Work to complete
Every line between the one containing "At what coordinates should I click to accomplish: Click the" and the last line of the data, both included, is to be set down exactly, and pictures are to be omitted.

Data extract
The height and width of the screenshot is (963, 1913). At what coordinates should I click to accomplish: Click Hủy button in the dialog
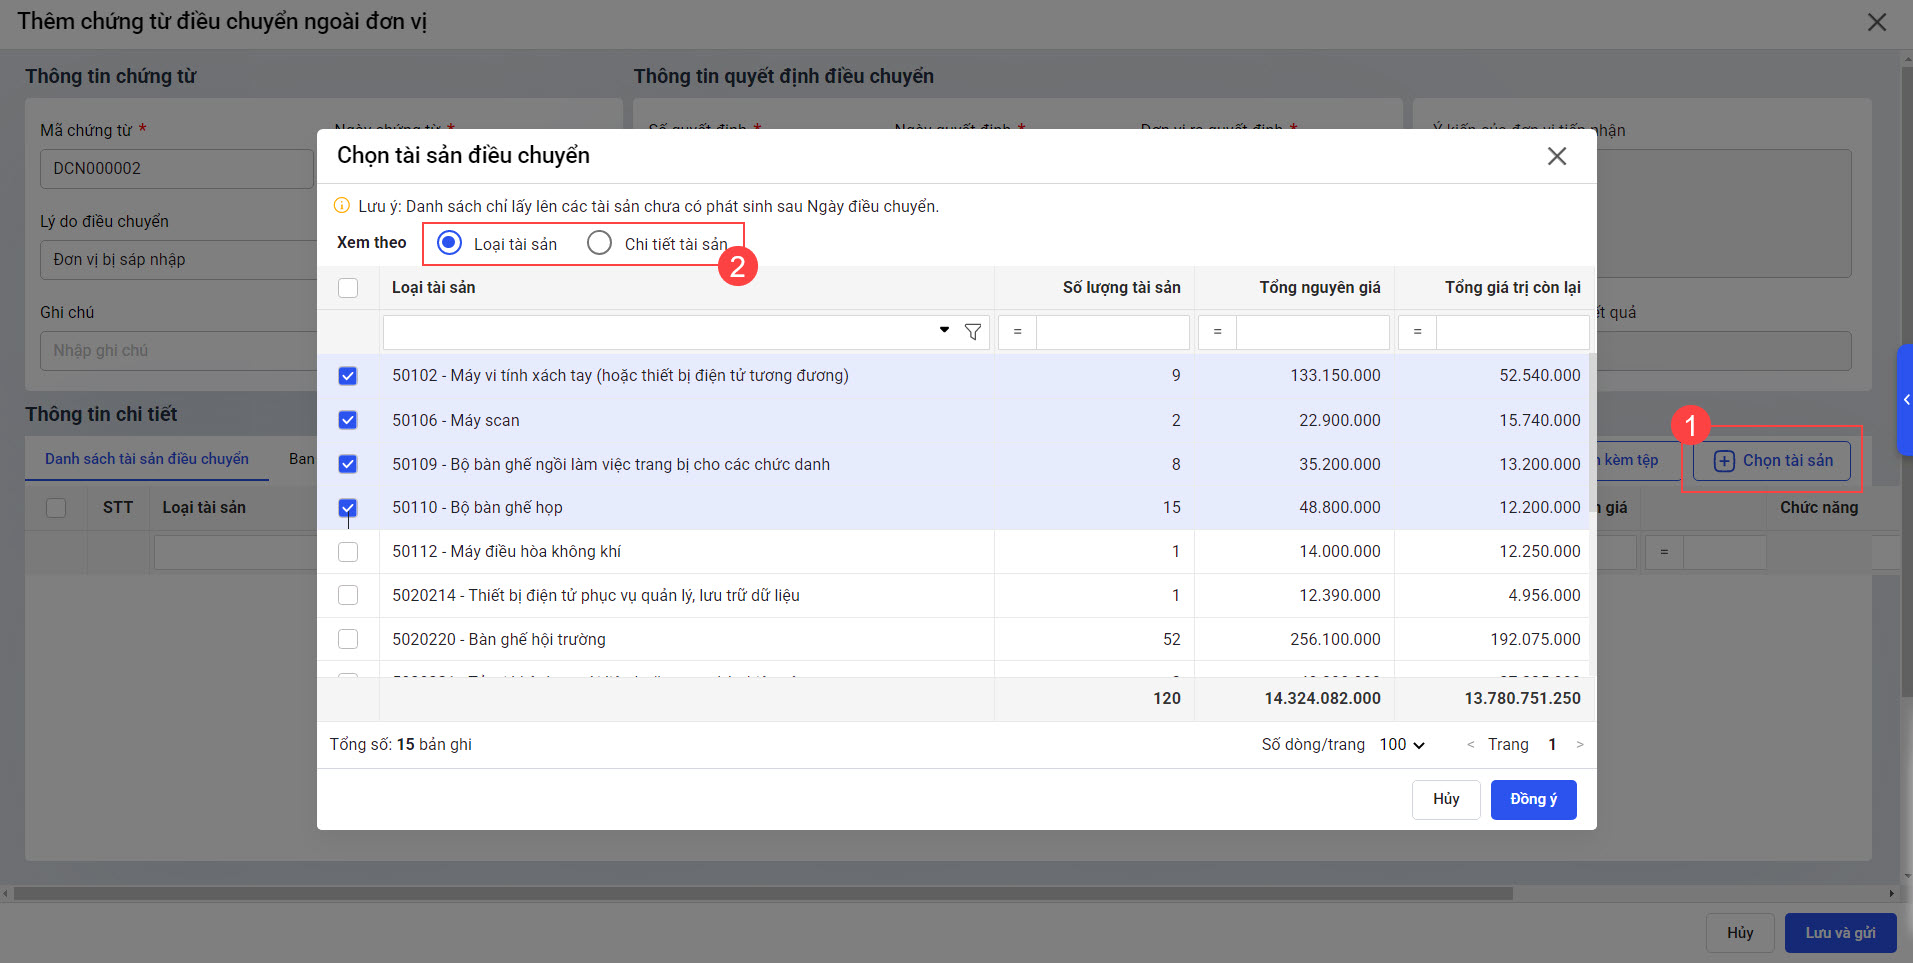click(x=1445, y=799)
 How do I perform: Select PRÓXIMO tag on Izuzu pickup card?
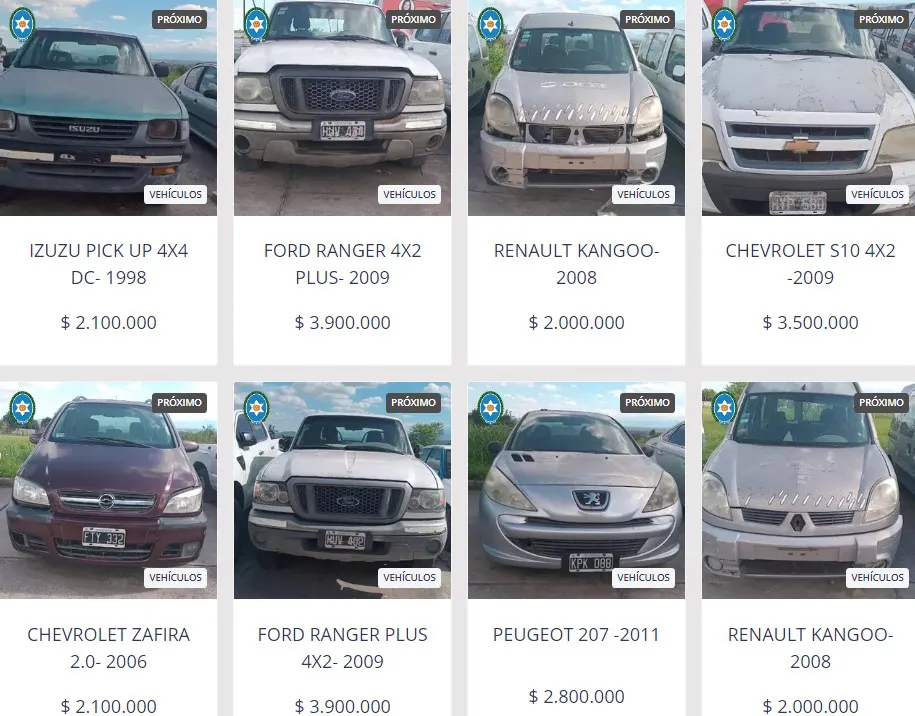coord(179,19)

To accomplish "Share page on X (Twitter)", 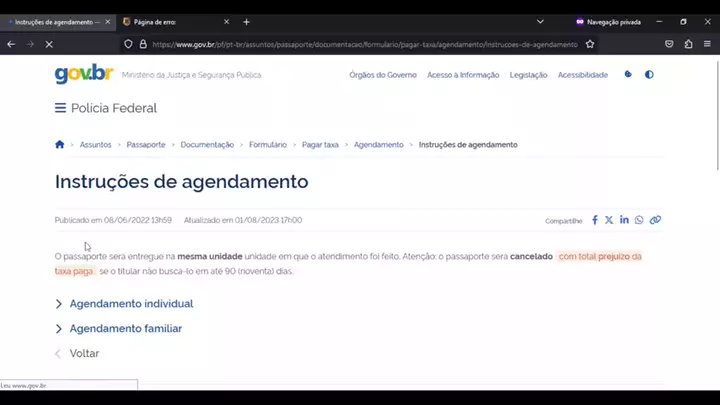I will [609, 220].
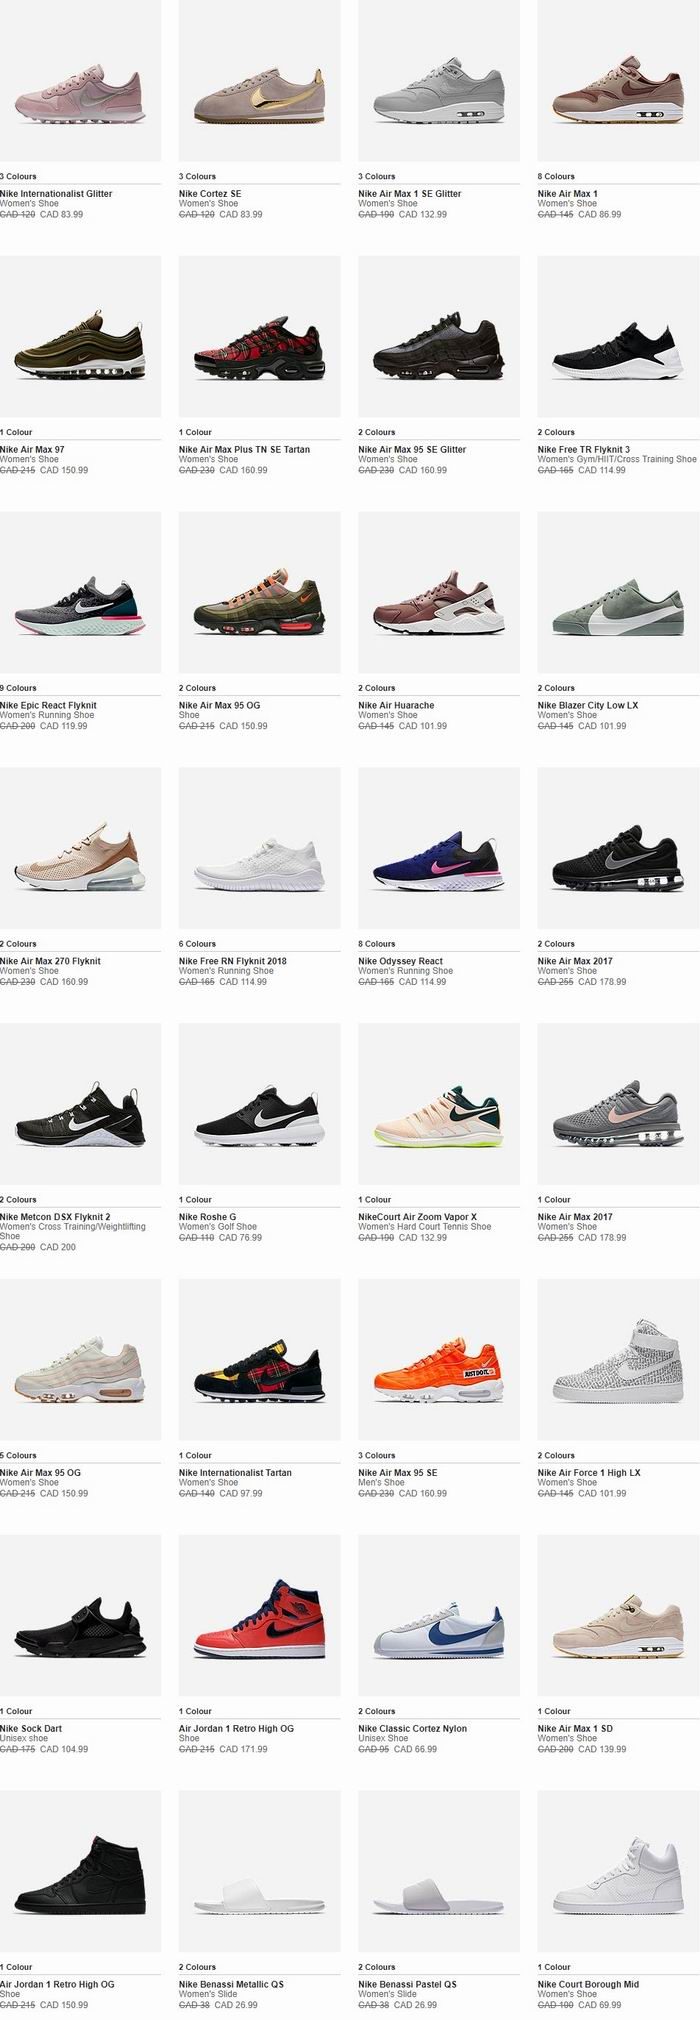Open the Nike Sock Dart product image
The height and width of the screenshot is (2020, 700).
point(80,1616)
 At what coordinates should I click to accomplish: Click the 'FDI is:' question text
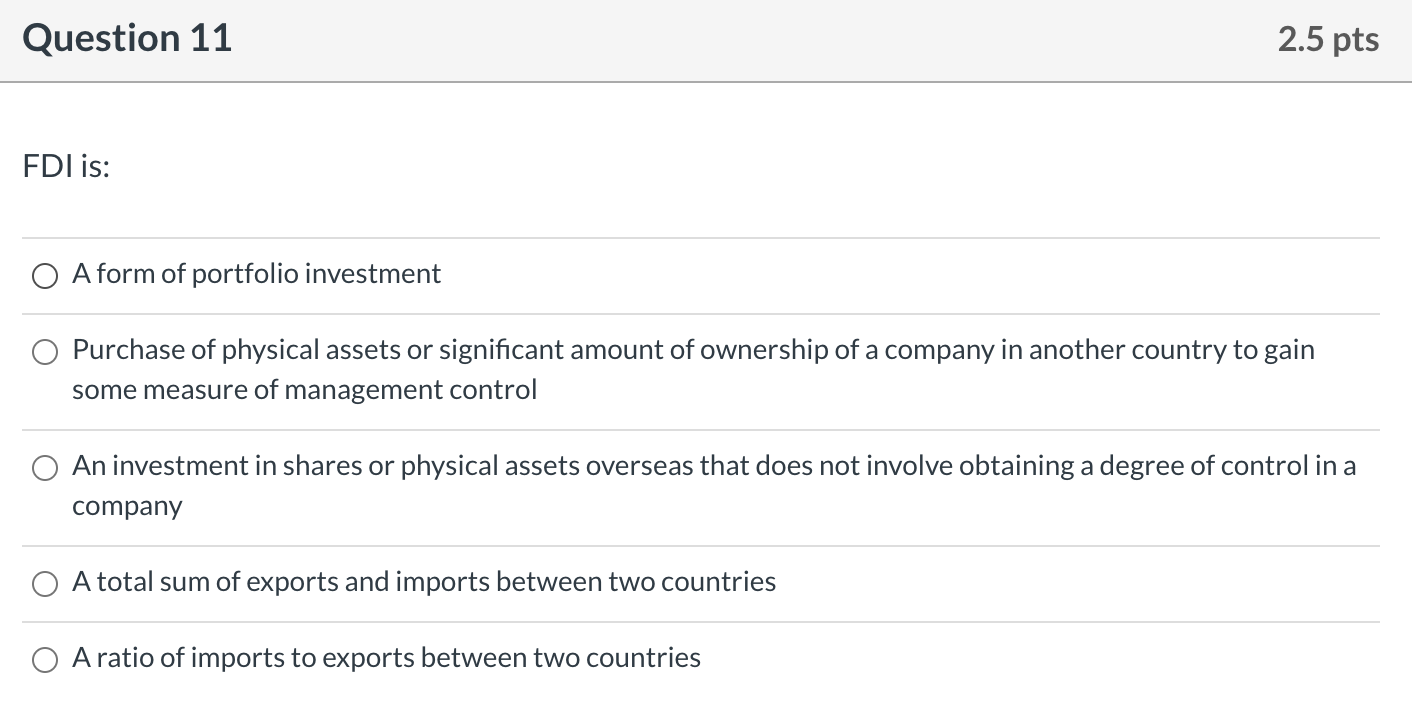66,166
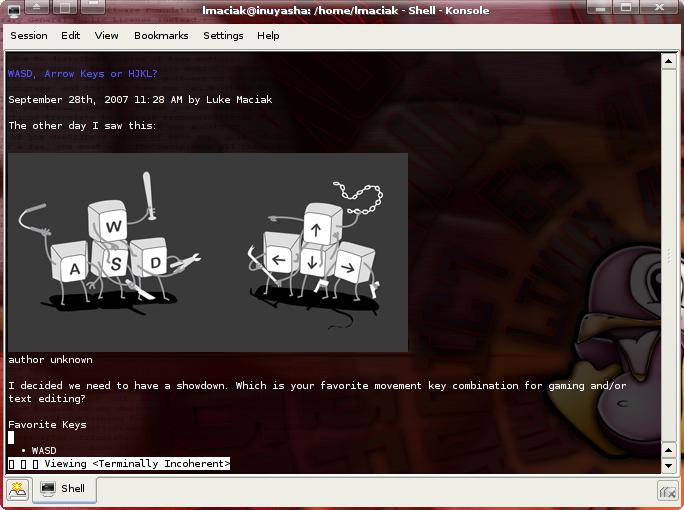Switch to the Shell tab
Screen dimensions: 684x510
(x=64, y=489)
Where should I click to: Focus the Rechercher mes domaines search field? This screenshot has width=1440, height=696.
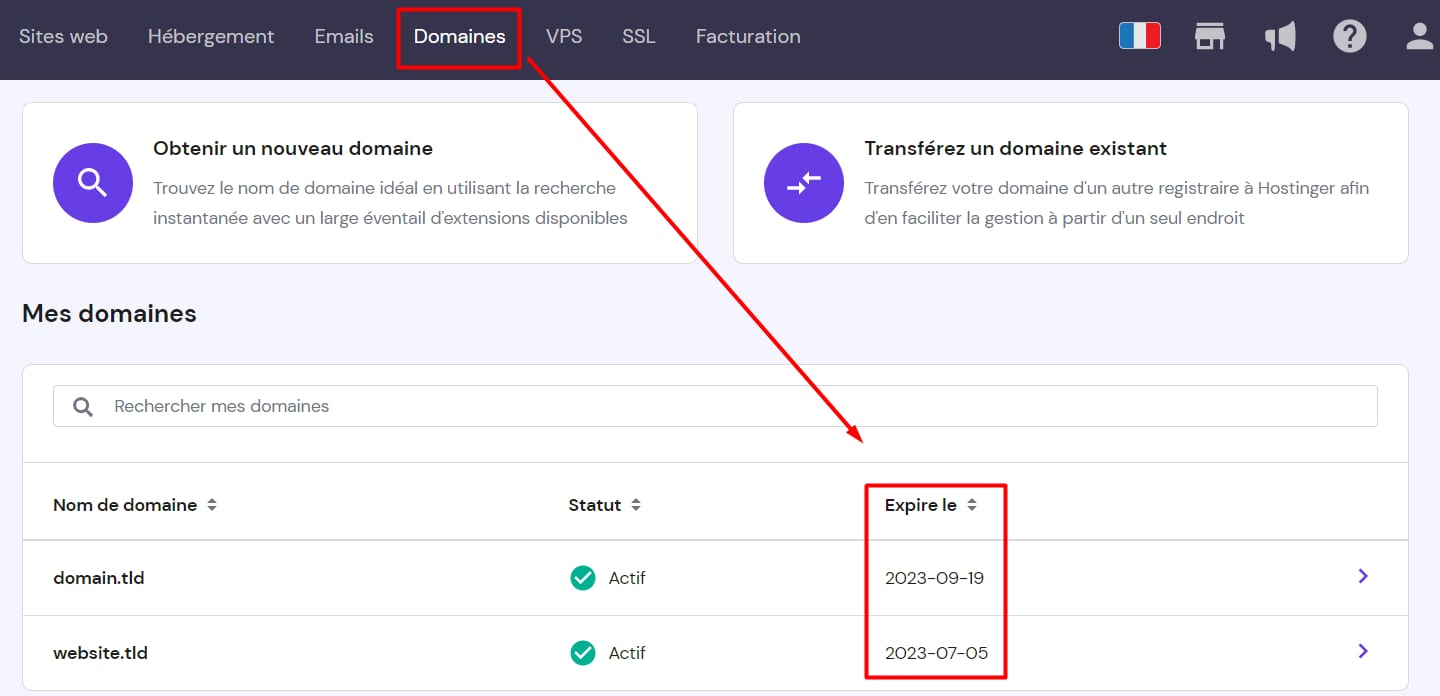click(x=715, y=406)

Output of the exercise
 At what coordinates should I click to accomplish: Click the 'FDI is:' question text
66,166
Switch to the Shell tab
Screen dimensions: 684x510
(x=64, y=489)
Where should I click to: Focus the Rechercher mes domaines search field? This screenshot has width=1440, height=696.
click(x=715, y=406)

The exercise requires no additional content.